Sonrasında İzmir Emniyeti, Urla'daki sivil toplum örgütleri, Urla Belediye Başkanlığı, siyasi partilerin temsilcileri, HDP yöneticileri, bir araya gelerek, çeşitli görüşmeler yaptılar.
Önlemler aldılar.
Ama dün yeniden ilçeye giden HDP (Halkların Demokratik Partisi) üyelerine; Urla içinde yaşanan gergin ortamın sürmesi, provokatif söylemlerin hızla yaygınlaşması nedeniyle; ilçeye giriş için izin verilmedi.
URLALILAR ÇOK ÜZGÜN
Bu durum Emniyet Müdürlüğü'nün, güvenlik ve koruma amaçlı, zorunlu yaklaşımı olarak yorumlandı. Konuştuğum, demokrat çizgide, tüm siyasi partilere saygı gösteren Urlalılar; hem yaşadıkları gerginlik nedeniyle, ciddi kaygılarını dile getirirken; hem de kışkırtıcı söylemlerin yaygınlaştırılmasıyla, bu ortamın körüklendiğini belirttiler. Urlalılar bu durumdan çok üzüntü duyuyor.
Kimseyle çatışmak, kavga etmek istemiyor.
Sonuçta HDP, diğer tüm siyasi partiler gibi, bu ülkenin partisi. Bu ülkenin hukuk kuralları sınırlarında kurulmuş, doğal olarak siyasi faaliyetini, demokratik olması amaçlanan bir ortamda sürdürmeyi hedefliyor.

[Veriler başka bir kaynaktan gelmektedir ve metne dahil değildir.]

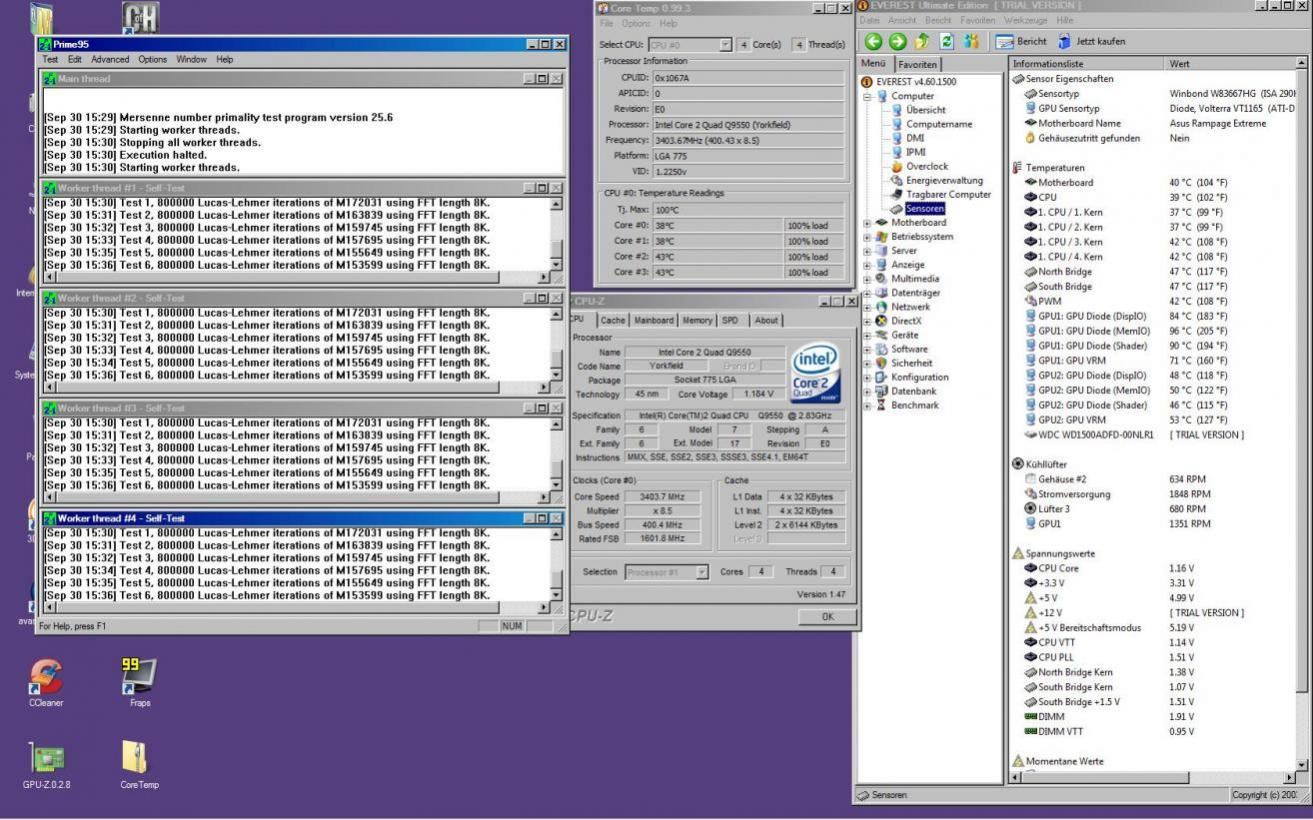1313x820 pixels.
Task: Click OK button in CPU-Z
Action: [x=826, y=617]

Aslında tabloya bakıldığında, başta Emniyet olmak üzere, Urla'daki sivil toplum örgütleri yöneticileri, siyasi parti temsilcileri, olayın en temel aktörlerinden HDP'nin yöneticileri; gelişmeler ve karşılaştıkları gerginlik karşısında; sağduyulu davranmışlar.
Ama işte yine, her zamanki 'etkitepki' meselesi.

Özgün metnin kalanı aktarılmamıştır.